Пальцы онемели — не сразу, а постепенно, словно холод пробирался не снаружи, а изнутри, поднимаясь от узла прямо по венам. Ощущение было странным: будто не пальцы потеряли чувствительность, а наоборот — слишком остро почувствовали тяжесть этого узла, всю ту немую тяжесть, что копилась годами. И в этом онемении вдруг проступила странная ясность: пока пальцы держат узел, пока чувствуют его жёсткие грани, она ещё здесь, она не растворилась в суете, не стёрлась между делами и чужими проблемами.
— Кто ты? — прошептала она не к верёвке даже, а в тишину комнаты, в пустоту, которая теперь казалась слишком просторной. — Кто я теперь, если всё, что было опорой, стало просто вещами на полке?
И тут же сама себе ответила шёпотом, почти стыдясь этой слабости:
— Ты та, кто помнит. Хоть что-то. Хоть узел. Хоть запах лыка. Хоть голос.
Она разжала пальцы, и онемение медленно отступило, уступая место привычному теплу дома. Погладила узел кончиками пальцев — уже не с силой, а бережно, как гладят что-то хрупкое и бесконечно дорогое. И вдруг поняла: узел не должен был дать ответ. Он просто напоминал, что ответы бывают не в словах, а в том, что ты не выбросил, не забыл, не позволил рассыпаться.
Но голос пришёл. Не в уши — в сердце.
— Кто ты? — прошептала она.
Глава 4. Прабабкины узлы
«Прабабка твоя, Надежда, до замужества — Ванина.
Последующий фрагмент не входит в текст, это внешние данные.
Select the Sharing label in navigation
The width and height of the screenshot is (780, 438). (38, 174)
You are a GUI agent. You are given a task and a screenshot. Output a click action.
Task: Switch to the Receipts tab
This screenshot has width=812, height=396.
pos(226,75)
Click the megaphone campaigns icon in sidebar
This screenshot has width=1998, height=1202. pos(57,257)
Веселовские корни наши. Отец мой — Сергей Лукич Ванин, мастеровой: руки золотые, любую вещь в лад приведёт, хоть топор, хоть упряжь, хоть оконную раму. В Веселовке все его знали: если у кого крыша просела или печь дымит — к Лукичу шли, не сомневались.
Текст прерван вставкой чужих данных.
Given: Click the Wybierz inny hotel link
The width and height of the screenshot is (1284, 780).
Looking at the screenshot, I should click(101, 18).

Семь деток с Евдокией народили, мал мала меньше — старшие парни, Карпуша-первенец двух лет от роду помер, а пятеро и сам глава семейства — головушки буйны за Родину-матушку сложили. Я — последыш, декабрьская, в тысяча девятьсот шестом народилась. По дому с малых лет приучена: и прясть, и ткать, и в огороде стоять, и хлеб в печь сажать, и книжонку почитать в библиотеке при церкви. Земская школа уже была, почти все ребятишки сельские грамоте учены.
Семнадцать только стукнуло, за Егора Веселова вышла. В этот дом привёл он меня — хозяйкой. Один одинёшенек несколько годков домовничал — мать ещё в родах померла, а он первенец, живенький родился, но, слабенький, не жилец… Ан нет, бабка выходила, а восемь пострелёнышу было, тоже Богу душу отдала. С батей жили, так и не женился Захар, а потом на германской сгинул.
А дом наш ещё в 1864-м прапрадед Егора поставил, первый Веселов, получил надел здесь от горного управления. Для большой семьи строил, добротный, а вышло… Прожили с Егорушкой всего полгода. Мало, а будто целая жизнь уместилась: и смех, и ссоры, и тихие вечера, когда он рассказывал про тропы, про зверей, про то, как тайга уральская себя ведёт, да к себе зовёт.